Marshal’s is the French capital’s newest American restaurant, and it’s not much like any of the others. To begin with, it really looks and feels like an authentic ‘80s-vintage California eating place--and its owners and key kitchen personnel are authentic Californians. The proprietor and namesake of the restaurant is Marshal Backlar, a former director of dramatic development for ABC Entertainment in Hollywood and sometime independent film producer. In 1983, the Francophile Backlar took his family to the Loire Valley, near the wine town of Chinon, for a kind of sabbatical.
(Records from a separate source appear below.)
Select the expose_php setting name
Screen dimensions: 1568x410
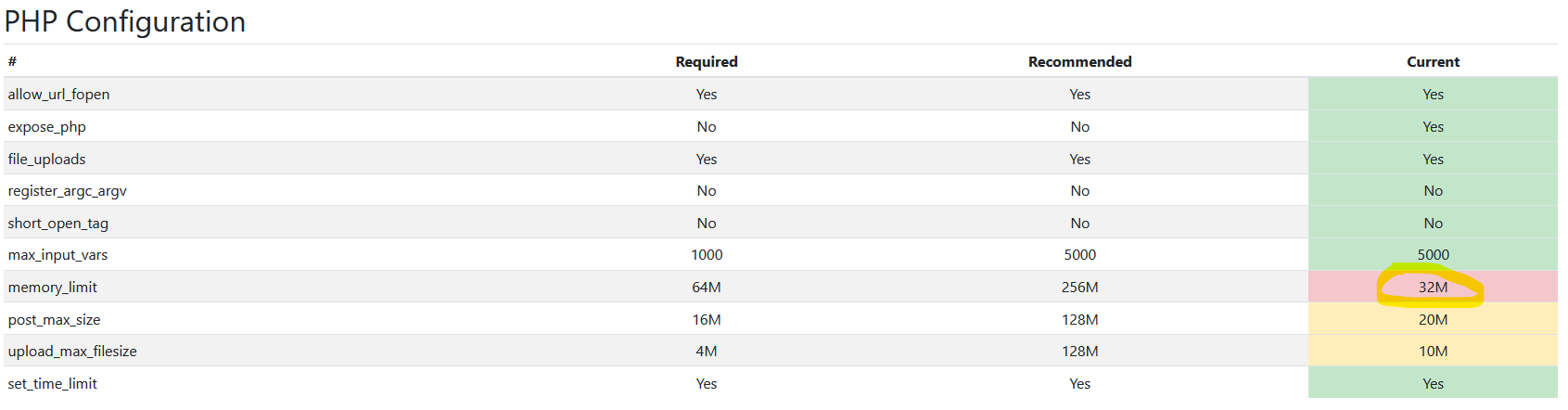[x=46, y=127]
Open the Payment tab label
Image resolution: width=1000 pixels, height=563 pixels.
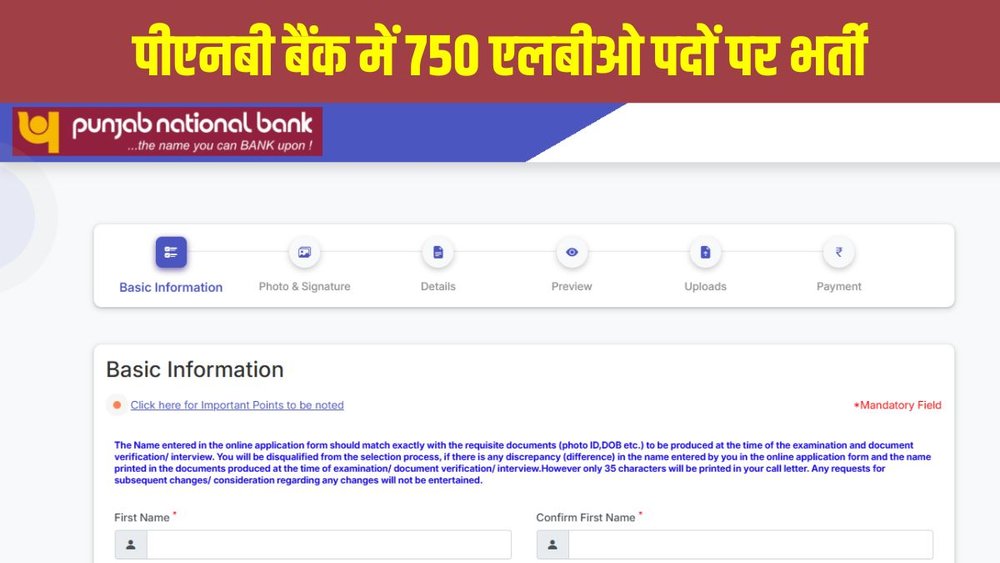click(x=839, y=287)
They moved to Paris 18 months later and haven’t left France since. Backlar got the idea for his restaurant while still in the Loire, took possession of the premises last May, ran the restaurant that was on the spot (Les Trois Moutons) for three months (which is the extent of his previous restaurant experience), closed it down, completely refashioned the interior (his wife Whitney designed the place) and reopened on April Fool’s Day this year.

As chef, Backlar hired Ron Smoire, former sous-chef at our own 72 Market Street and La Toque. His sous-chef is Ted Hiscox, from the Santa Fe Bar & Grill in Berkeley, and pastry chef is Elaine Mannix, another veteran of Santa Fe and of Stars in San Francisco. Other American imports here, besides the selection of 15 or 20 top California wines (priced, in some cases, even cheaper than they usually are in their home state), include frozen soft-shell crabs, pecans and maple syrup. Beef, though, comes from what Backlar will identify only as “a very special region in Germany” (cut to U.S. specifications and aged in the restaurant for 2 1/2 weeks), and the place of mesquite in the kitchen is taken by apple wood and oak for the oven and vine cuttings and charcoal for the grill.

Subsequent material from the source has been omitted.